Artigo publicado em 06/01/2022, no jornal Folha da Mata, Viçosa-MG.
Recentemente, foi realizada uma Audiência Pública sobre o atendimento nos hospitais em Viçosa. São atendimentos tão precários que chegam a ser desumanos. Tudo bem que muitos pacientes pulam a etapa de procurar os centros de saúde, que também ficam superlotados, mas o que ocorre depois das dezoito horas e aos fins de semana é preocupante, é triste, é lamentável.
Há uns dias, no final da tarde, tropecei, caí e machuquei o tornozelo. Liguei para o consultório de um médico, mas não consegui vaga. Decidimos, eu e minha esposa procurar um hospital. Perguntei à atendente qual hospital procurar. Ela informou que qualquer um dos dois. Decidimos ir ao Hospital São Sebastião. Na recepção, fomos informados de que não havia ortopedista e que o aparelho de raios-x estava quebrado. Fomos orientados a procurar o Hospital São João Batista. Ao chegarmos lá, na recepção, disseram-nos para procurar o Hospital São Sebastião. Retruquei dizendo que lá nos mandaram para cá. A atendente reclamou que isso estava sobrecarregando o atendimento. Mandou-nos para uma sala lateral do hospital para fazer a ficha.
Na entrada da sala, já havia umas dez pessoas aguardando atendimento. Na recepção, havia uma ala lateral com bancos com cerca de umas oito pessoas, em frente outro banco com mais três. Atrás do banco uma pessoa numa cadeira de rodas, duas macas com pessoas deitadas. Em frente à recepção há um consultório e uma sala de medicação. Da recepção, podia-se ver que nessa sala havia umas camas com algumas pessoas deitadas, gente sentada recebendo medicação dos enfermeiros. Era muita gente em pé e alguns pacientes sequer usavam máscara.

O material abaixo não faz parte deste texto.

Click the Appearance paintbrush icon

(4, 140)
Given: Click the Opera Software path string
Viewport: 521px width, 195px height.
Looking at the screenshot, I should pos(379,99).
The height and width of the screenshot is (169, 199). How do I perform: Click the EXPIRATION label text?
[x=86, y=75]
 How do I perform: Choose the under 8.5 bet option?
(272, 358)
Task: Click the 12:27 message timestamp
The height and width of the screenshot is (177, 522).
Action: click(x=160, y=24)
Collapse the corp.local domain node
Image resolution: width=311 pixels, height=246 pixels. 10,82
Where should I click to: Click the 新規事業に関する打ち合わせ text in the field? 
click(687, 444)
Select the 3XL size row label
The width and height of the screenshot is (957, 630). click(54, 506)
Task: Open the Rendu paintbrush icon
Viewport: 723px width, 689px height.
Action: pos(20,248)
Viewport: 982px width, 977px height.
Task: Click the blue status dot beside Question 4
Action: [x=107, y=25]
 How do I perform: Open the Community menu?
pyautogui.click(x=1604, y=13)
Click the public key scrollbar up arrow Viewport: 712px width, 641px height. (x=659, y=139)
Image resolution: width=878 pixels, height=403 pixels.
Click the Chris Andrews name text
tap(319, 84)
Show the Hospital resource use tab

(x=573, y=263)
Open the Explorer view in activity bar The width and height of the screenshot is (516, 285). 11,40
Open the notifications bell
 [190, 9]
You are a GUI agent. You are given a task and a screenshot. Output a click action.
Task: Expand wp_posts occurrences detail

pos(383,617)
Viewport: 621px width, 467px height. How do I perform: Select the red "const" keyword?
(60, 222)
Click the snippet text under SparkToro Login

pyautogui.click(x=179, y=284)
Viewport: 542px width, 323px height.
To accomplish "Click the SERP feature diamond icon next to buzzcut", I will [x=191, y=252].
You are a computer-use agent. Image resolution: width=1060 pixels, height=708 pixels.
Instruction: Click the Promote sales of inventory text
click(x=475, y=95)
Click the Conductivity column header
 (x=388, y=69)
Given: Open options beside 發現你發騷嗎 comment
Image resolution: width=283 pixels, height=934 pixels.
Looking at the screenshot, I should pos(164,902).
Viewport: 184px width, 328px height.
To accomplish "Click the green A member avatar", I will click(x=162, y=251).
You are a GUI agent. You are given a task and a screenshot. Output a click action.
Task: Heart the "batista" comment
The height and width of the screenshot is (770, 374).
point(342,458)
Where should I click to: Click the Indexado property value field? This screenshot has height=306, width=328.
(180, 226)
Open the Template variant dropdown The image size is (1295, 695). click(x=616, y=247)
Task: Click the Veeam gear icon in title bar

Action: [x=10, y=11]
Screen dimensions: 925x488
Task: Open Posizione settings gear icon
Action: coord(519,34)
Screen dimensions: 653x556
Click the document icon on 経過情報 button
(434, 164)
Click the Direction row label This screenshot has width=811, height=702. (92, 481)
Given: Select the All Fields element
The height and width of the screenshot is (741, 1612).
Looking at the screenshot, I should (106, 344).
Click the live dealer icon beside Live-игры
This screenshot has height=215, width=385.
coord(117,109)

Ficamos no hospital com meu tornozelo inchado e doendo, aguardamos por cerca de três horas e meia sem eu ser atendido. Desistimos, cansamos de esperar, fomos embora para casa para eu ser atendido por um ortopedista no dia seguinte, pois, privilegiado que sou, tenho um plano de saúde. Durante o tempo que ficamos ali, vi a escassez de médicos, vi o enorme, o incansável esforço dos enfermeiros que lá estavam. Vi muita gente circulando em uma área muito pequena. Vi gente mais velha que eu acompanhada por esposa, filha e filho (será que precisava tanta gente?). Soube, de uma sobrinha de um senhor com o pulso aberto aguardando há horas. Ouvi vários nomes serem chamados, sem resposta, e percebi que desistiram de esperar. Vi uma mãe com um menino de uns dois anos, a criança com conjuntivite, que aguardava há horas apenas para trocar a receita de um medicamento não encontrado nas farmácias. Lentamente, chamavam algumas pessoas com feridas expostas, para a sala de raios-X. Em frente a todos, passaram com uma maca com uma pessoa com o corpo todo coberto, saído da sala de medicação.
Não sei como teria sido se meu ferimento fosse mais grave e se não tivesse outra alternativa a não ser passar pela humilhante condição comum a todos. Participei, por apenas algumas horas, do drama da precariedade do atendimento à saúde em Viçosa, o que não é diferente de tantas outras cidades do país. Presenciamos a triste forma de como as pessoas se acostumam com o sofrimento, aglomeram–se e se acomodam pacientemente com o que a elas cabe; como toleram, sem alternativa, as indignas condições. Espero com certo ceticismo que a Audiência Pública resulte em algo concreto. O atendimento à saúde é uma longeva, até então, imortal doença crônica, uma pandemia lenta e inextinguível.